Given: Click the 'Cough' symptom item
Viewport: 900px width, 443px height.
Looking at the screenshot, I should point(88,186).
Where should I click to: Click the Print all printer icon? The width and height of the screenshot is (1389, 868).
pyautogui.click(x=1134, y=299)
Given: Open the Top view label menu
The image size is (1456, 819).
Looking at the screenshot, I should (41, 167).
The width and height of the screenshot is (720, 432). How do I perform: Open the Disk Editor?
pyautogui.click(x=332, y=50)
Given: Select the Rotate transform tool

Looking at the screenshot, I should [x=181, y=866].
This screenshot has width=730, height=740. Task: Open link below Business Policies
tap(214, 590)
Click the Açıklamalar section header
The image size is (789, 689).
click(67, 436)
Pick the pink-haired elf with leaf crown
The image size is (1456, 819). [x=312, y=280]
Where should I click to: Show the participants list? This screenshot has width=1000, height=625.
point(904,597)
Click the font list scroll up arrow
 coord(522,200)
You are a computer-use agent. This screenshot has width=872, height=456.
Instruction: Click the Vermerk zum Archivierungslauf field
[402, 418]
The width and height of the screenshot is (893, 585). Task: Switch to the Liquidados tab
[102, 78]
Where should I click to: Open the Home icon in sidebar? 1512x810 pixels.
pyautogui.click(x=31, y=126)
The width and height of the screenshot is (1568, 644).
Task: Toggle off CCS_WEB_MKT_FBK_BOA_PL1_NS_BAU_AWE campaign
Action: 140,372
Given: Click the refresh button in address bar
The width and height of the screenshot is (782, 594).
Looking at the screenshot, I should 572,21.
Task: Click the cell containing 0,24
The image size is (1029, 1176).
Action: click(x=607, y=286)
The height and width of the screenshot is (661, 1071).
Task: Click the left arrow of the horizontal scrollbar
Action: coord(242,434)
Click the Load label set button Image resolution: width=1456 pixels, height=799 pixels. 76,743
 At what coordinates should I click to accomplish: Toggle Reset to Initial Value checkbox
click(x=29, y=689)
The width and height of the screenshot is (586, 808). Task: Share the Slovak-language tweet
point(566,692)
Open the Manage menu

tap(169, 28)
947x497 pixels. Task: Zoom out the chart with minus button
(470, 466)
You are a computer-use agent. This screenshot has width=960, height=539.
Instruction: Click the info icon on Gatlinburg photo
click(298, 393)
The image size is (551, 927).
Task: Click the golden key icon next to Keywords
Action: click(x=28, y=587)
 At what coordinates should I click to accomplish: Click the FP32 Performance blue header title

##############################

Could you work out how many lines in the records include "header"? Answer with the number only.

2